Directive —
Answer these from the magnetic moment text:
1. What electronic configuration does it give for the neutral chromium atom?
2. How many unpaired electrons does it assign to the Cr2+ ion?
3. Which option letter does it mark as correct?

Text to read —
>>>

Question

The calculated spin only magnetic moment of $Cr^{2+}$ ion is :

• A. 3.87 BM
• B. 4.90 BM
• C. 5.92 BM
• D. 2.84 BM

Answer 1

The Correct Option is B

To solve the problem of calculating the spin-only magnetic moment for the \(Cr^{2+}\) ion, we can follow these steps:

Firstly, identify the electronic configuration of the chromium (Cr) atom. Neutral Cr has an atomic number of 24, which gives it the electronic configuration of \([Ar] \, 3d^5 \, 4s^1\).

The ion \(Cr^{2+}\) results from removing two electrons from the neutral Cr atom. These electrons are removed from the outermost shell first, which in this case are the 4s and then the 3d orbitals.

Thus, the electronic configuration of \(Cr^{2+}\) is \([Ar] \, 3d^4\).

The magnetic moment due to spin is calculated using the formula:

\(\mu = \sqrt{n(n+2)} \, BM\)

where \(n\) is the number of unpaired electrons.

For a \(3d^4\) configuration, there are 4 electrons in the 3d subshell. Arranging these according to Hund’s rule in the five 3d orbitals:

The electron configuration is represented as \(\uparrow \, \uparrow \, \uparrow \, \uparrow\) (4 unpaired electrons).

Thus, \(n = 4\) unpaired electrons.

Substitute \(n = 4\) into the formula:

\(\mu = \sqrt{4(4+2)} = \sqrt{24} = 4.90 \, BM\)

This confirms the calculated spin-only magnetic moment for \(Cr^{2+}\) is 4.90 BM.

The correct answer is: 4.90 BM.

<<<

Information supplied —
>>>

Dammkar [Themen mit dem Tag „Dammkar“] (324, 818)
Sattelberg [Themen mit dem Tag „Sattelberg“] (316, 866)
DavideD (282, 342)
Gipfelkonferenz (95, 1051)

<<<

Result for this task —
1. [Ar] 3d5 4s1
2. 4
3. B